## [Directions for this task]
Reproduce each of the following records verbatim, line for line.

━━━ Records shown ━━━

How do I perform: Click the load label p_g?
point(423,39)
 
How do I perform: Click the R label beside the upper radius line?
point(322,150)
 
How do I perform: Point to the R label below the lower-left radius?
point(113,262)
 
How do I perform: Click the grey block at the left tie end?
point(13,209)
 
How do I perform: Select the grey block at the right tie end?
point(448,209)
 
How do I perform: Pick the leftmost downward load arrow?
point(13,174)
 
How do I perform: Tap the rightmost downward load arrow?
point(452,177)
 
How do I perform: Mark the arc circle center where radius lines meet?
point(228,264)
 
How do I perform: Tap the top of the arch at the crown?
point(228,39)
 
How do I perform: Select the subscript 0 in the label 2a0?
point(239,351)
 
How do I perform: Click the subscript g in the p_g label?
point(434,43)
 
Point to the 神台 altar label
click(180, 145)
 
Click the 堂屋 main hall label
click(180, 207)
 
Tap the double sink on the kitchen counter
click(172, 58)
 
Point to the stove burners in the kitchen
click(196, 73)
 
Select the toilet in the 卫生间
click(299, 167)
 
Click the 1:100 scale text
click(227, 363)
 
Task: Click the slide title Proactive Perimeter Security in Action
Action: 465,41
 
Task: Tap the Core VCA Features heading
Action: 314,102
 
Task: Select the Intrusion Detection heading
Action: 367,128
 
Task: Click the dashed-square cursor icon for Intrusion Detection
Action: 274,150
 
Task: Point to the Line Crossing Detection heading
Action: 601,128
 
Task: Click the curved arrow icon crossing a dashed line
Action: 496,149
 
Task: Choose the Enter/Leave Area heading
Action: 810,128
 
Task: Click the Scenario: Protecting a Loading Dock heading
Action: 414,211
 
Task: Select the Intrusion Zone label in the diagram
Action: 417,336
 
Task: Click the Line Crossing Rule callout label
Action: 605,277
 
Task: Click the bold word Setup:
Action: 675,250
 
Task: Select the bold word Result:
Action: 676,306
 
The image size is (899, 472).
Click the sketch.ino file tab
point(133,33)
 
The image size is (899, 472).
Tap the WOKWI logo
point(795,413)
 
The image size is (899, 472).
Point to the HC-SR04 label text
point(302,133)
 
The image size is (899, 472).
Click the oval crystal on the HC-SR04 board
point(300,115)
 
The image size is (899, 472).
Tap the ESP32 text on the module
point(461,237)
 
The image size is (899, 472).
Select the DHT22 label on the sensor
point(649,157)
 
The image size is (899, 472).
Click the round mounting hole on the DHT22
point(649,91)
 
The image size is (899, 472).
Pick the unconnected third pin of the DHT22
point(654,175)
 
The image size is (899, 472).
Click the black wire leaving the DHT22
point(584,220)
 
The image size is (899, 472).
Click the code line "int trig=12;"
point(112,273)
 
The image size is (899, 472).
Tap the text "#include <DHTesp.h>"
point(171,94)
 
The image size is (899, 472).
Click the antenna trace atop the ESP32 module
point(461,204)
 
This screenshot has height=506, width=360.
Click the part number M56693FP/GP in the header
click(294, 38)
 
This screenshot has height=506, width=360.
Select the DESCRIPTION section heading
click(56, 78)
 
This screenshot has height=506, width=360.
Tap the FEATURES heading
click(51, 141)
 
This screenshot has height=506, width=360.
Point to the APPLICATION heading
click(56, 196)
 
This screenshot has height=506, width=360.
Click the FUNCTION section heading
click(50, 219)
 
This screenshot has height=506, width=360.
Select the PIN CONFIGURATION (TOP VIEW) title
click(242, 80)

━━━

## [Output for this exercise]
How do I perform: Click the load label p_g?
point(423,39)
 
How do I perform: Click the R label beside the upper radius line?
point(322,150)
 
How do I perform: Point to the R label below the lower-left radius?
point(113,262)
 
How do I perform: Click the grey block at the left tie end?
point(13,209)
 
How do I perform: Select the grey block at the right tie end?
point(448,209)
 
How do I perform: Pick the leftmost downward load arrow?
point(13,174)
 
How do I perform: Tap the rightmost downward load arrow?
point(452,177)
 
How do I perform: Mark the arc circle center where radius lines meet?
point(228,264)
 
How do I perform: Tap the top of the arch at the crown?
point(228,39)
 
How do I perform: Select the subscript 0 in the label 2a0?
point(239,351)
 
How do I perform: Click the subscript g in the p_g label?
point(434,43)
 
Point to the 神台 altar label
click(180, 145)
 
Click the 堂屋 main hall label
click(180, 207)
 
Tap the double sink on the kitchen counter
click(172, 58)
 
Point to the stove burners in the kitchen
click(196, 73)
 
Select the toilet in the 卫生间
click(299, 167)
 
Click the 1:100 scale text
click(227, 363)
 
Task: Click the slide title Proactive Perimeter Security in Action
Action: 465,41
 
Task: Tap the Core VCA Features heading
Action: 314,102
 
Task: Select the Intrusion Detection heading
Action: 367,128
 
Task: Click the dashed-square cursor icon for Intrusion Detection
Action: 274,150
 
Task: Point to the Line Crossing Detection heading
Action: 601,128
 
Task: Click the curved arrow icon crossing a dashed line
Action: 496,149
 
Task: Choose the Enter/Leave Area heading
Action: 810,128
 
Task: Click the Scenario: Protecting a Loading Dock heading
Action: 414,211
 
Task: Select the Intrusion Zone label in the diagram
Action: 417,336
 
Task: Click the Line Crossing Rule callout label
Action: 605,277
 
Task: Click the bold word Setup:
Action: 675,250
 
Task: Select the bold word Result:
Action: 676,306
 
The image size is (899, 472).
Click the sketch.ino file tab
point(133,33)
 
The image size is (899, 472).
Tap the WOKWI logo
point(795,413)
 
The image size is (899, 472).
Point to the HC-SR04 label text
point(302,133)
 
The image size is (899, 472).
Click the oval crystal on the HC-SR04 board
point(300,115)
 
The image size is (899, 472).
Tap the ESP32 text on the module
point(461,237)
 
The image size is (899, 472).
Select the DHT22 label on the sensor
point(649,157)
 
The image size is (899, 472).
Click the round mounting hole on the DHT22
point(649,91)
 
The image size is (899, 472).
Pick the unconnected third pin of the DHT22
point(654,175)
 
The image size is (899, 472).
Click the black wire leaving the DHT22
point(584,220)
 
The image size is (899, 472).
Click the code line "int trig=12;"
point(112,273)
 
The image size is (899, 472).
Tap the text "#include <DHTesp.h>"
point(171,94)
 
The image size is (899, 472).
Click the antenna trace atop the ESP32 module
point(461,204)
 
This screenshot has height=506, width=360.
Click the part number M56693FP/GP in the header
click(294, 38)
 
This screenshot has height=506, width=360.
Select the DESCRIPTION section heading
click(56, 78)
 
This screenshot has height=506, width=360.
Tap the FEATURES heading
click(51, 141)
 
This screenshot has height=506, width=360.
Point to the APPLICATION heading
click(56, 196)
 
This screenshot has height=506, width=360.
Click the FUNCTION section heading
click(50, 219)
 
This screenshot has height=506, width=360.
Select the PIN CONFIGURATION (TOP VIEW) title
click(242, 80)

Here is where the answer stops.